A look at the 5v5 shot attempt chart from the analytics site puts this change into perspective.

Up until the first goal of the game, the play was back and forth with both teams having some significant power-play time as well. Once Edmonton scored, the team kept its foot on the gas in terms of offense and Montreal began to increase their attack.

After Edmonton’s second goal, Montreal clearly took over the offensive play in the game. The attack did not work to get them back in the game. Of their 39 shot attempts when trailing, 16 were blocked and 6 missed the net. They still managed 17 shots on goal, but Oilers’ goalie Ben Scrivens was on his game and sealed the win by shutting out the Habs. The Canadiens certainly had the right idea for trying to get back into the game, but this was one of those instances in which it just did not work.

In the only other game on Monday evening, the New York Rangers got back in the game and ultimately won, but not by following the usual Score Effects pattern.

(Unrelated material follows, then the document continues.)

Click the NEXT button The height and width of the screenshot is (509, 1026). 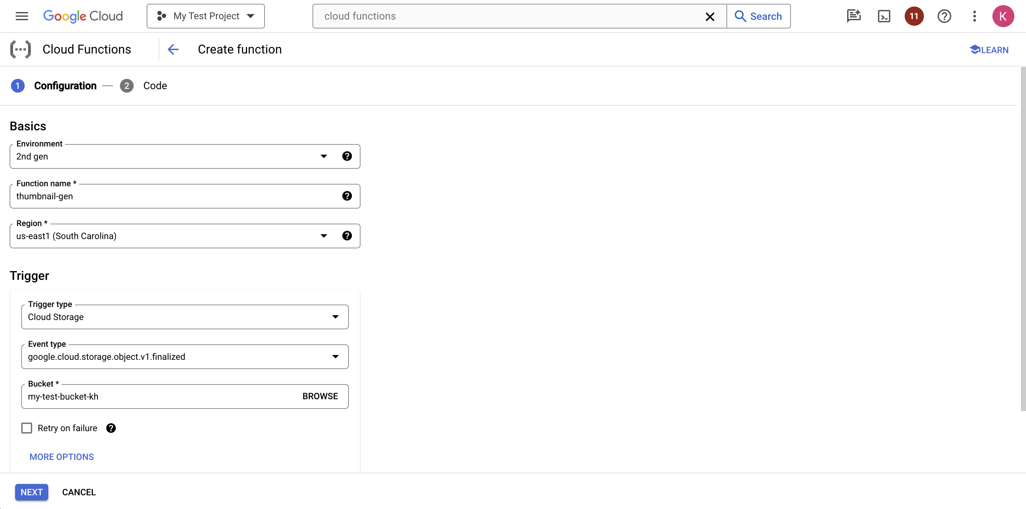[31, 492]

With the score tied for 16.9 minutes of play, the Minnesota Wild had 55 percent of the shot attempts (CF%) while the Rangers had 45 percent. While trailing in the game, the Rangers CF% actually dropped a bit to 44.44 percent. Their CF60 went from 31.97 at score tied to 39.36 when trailing. This is an increase in the Rangers shot attempt rate of course, but it is nowhere near what we would normally expect to see.

There are a few reasons for this. Last season, the Rangers had a very active offense.

The graph above shows the each team’s deviation from the average CF60 last season when the score was tied and when the team was trailing in a game. The Rangers were 7.61 shot attempts (CF) per 60 higher than the league average when the game was tied. In a situation where one would expect Score Effects to push the team’s offensive numbers skyward, the Rangers were 3.72 shot attempts (CF) per 60 higher than the league average. The actual change in the Rangers CF60 from tied to trailing was only 0.8 shot attempts per 60.

Obviously, teams make changes in how they play from year to year for many reasons, so the Rangers will not necessarily continue on this path; however, the rather low increase in the team’s CF60 during the game against Minnesota fits into the Rangers’ usual pattern. This is despite the fact that the CF60 in this particular game was much lower than the numbers the Rangers usually put up. The reason for that is simple; Minnesota is one of the best shot suppression teams in the league. The defensive systems used by the Wild greatly lower the shot attempt rates of even the best offenses in the league.

When Minnesota’s stifling defensive system is combined with the fact that, at least last season, the Rangers gave up shot attempts at a rate higher than the league average as shown in the graph above, it is not hard to understand why the team struggled to register a decent shot attempt rate when trying to come from behind. Again, last season’s numbers do not necessarily mean the Rangers will continue to play in this manner, but they are helpful to understanding how the team has played by providing a bit of context.

Despite the fact that the Rangers struggled to get much going in terms of shot rates against Minnesota, they still managed to come back and win the game. This is due in large part to the opportunistic and explosive offense they possess. New York’s on ice shooting percentage (on ice sh%) while trailing in the game was nearly 42%. They actually ended up with more shots on goal (12) than Minnesota (6) did during that period as well, so while they may have been out attempted in terms of shots, the Rangers managed to put more of them on net. Wild goalie, Darcy Kuemper, who had seen very few shots on goal in the first two periods, struggled mightily posting a save percentage (Sv%) of right around 58% in the third period.

Despite New York’s problems trying to get their shot rate up in the third period, the scoring chances given up by Minnesota, combined with Kuemper’s lack of sharpness and New York’s dangerously talented forwards, allowed the Rangers to hand the Wild an otherwise unlikely defeat.